CIRCESPL1 SILENCING PROTECTS AGAINST LPS-INDUCED LUNG FIBROBLAST DYSFUNCTION PARTLY BY TARGETING THE MIR-146B-3P/TRAF1 AXIS IN PNEUMONIA.

Abstract

Background: Neonatal pneumonia is a common disease in the neonatal period with high mortality. The present work concentrated on the role and mechanism of circular RNA extra spindle pole bodies like 1, separase (circESPL1) in LPS-induced dysfunction of lung fibroblasts. Methods: Reverse transcription-quantitative polymerase chain reaction and Western blot assay were conducted to analyze RNA and protein expression, respectively. Cell viability, proliferation, apoptosis, and inflammation were assessed by Cell Counting Kit-8 assay, 5-ethynyl-2'-deoxyuridine assay, flow cytometry, and enzyme-linked immunosorbent assay, respectively. Dual-luciferase reporter assay and RNA immunoprecipitation assay were conducted to verify the intermolecular interactions among circESPL1, miR-146b-3p, and TRAF1. Results: CircESPL1 expression was upregulated in the serum samples of pneumonia patients and LPS-induced lung fibroblasts. CircESPL1 silencing protected lung fibroblasts against LPS-induced dysfunction. CircESPL1 bound to microRNA-146b-3p (miR-146b-3p) in lung fibroblasts.
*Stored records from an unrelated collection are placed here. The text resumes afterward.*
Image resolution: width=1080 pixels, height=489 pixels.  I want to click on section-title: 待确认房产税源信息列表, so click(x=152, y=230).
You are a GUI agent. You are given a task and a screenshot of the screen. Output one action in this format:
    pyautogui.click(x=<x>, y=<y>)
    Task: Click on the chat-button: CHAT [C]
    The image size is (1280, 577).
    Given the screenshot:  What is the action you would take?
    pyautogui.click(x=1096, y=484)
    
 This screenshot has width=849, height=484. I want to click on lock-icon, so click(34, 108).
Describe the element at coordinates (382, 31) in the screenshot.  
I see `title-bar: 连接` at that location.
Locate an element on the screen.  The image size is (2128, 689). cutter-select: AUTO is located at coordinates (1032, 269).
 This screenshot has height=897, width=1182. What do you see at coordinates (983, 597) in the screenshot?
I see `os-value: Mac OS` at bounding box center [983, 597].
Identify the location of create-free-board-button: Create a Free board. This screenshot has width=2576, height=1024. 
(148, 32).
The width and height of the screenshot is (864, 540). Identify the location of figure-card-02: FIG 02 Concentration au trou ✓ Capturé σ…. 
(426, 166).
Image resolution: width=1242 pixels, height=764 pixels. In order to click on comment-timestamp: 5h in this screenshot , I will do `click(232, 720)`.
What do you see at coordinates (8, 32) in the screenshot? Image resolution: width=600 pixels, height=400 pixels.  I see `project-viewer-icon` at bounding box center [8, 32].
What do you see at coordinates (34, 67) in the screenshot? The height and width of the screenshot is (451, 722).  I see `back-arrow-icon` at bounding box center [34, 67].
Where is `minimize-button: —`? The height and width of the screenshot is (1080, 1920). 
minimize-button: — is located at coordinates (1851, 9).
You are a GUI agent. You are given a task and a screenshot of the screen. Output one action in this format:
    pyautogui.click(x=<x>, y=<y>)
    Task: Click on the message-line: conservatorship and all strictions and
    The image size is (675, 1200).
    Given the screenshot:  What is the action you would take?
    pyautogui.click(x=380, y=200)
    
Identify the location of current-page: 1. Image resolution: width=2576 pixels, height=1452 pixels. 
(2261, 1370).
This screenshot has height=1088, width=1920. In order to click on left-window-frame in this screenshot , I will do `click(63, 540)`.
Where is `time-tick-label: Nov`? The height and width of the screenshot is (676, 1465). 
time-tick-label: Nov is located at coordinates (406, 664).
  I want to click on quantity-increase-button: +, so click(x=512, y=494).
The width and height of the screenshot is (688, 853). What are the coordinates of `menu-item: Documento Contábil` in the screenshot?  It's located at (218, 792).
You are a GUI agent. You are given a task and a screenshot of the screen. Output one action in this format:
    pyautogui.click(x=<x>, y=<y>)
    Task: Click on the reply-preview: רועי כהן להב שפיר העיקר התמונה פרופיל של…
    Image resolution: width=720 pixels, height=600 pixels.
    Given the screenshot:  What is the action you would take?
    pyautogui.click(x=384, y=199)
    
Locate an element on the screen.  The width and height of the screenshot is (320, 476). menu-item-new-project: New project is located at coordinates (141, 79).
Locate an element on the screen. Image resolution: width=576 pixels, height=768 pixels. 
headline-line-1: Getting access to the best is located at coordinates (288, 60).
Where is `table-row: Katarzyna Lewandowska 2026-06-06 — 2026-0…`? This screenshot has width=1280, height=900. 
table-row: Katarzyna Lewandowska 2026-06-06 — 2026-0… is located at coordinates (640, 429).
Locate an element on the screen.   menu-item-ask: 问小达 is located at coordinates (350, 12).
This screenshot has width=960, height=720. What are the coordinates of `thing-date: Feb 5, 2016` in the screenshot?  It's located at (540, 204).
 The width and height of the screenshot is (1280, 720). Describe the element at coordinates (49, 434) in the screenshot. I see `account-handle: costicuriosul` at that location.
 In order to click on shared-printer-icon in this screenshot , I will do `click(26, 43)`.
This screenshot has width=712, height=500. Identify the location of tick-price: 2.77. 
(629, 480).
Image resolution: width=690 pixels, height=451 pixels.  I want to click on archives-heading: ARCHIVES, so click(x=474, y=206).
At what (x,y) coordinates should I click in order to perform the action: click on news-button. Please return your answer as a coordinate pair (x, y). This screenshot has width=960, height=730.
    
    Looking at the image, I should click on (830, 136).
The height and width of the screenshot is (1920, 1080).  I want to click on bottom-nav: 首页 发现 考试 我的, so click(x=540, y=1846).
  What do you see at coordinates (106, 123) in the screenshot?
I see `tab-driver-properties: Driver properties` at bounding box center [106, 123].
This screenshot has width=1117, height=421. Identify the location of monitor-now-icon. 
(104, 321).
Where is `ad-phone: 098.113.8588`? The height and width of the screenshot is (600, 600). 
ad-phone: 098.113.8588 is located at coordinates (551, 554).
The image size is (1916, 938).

CircESPL1 knockdown-mediated protective effects on LPS-induced lung fibroblasts were largely reversed by the silence of miR-146b-3p. miR-146b-3p directly interacted with the 3' untranslated region of TNF receptor associated factor 1 (TRAF1), and TRAF1 expression was regulated by the circESPL1/miR-146b-3p axis in lung fibroblasts. TRAF1 overexpression largely reversed miR-146b-3p accumulation-mediated protective effects on LPS-induced lung fibroblasts. Conclusion: CircESPL1 knockdown protected lung fibroblasts from LPS-induced injury partly by targeting the miR-146b-3p/TRAF1 axis.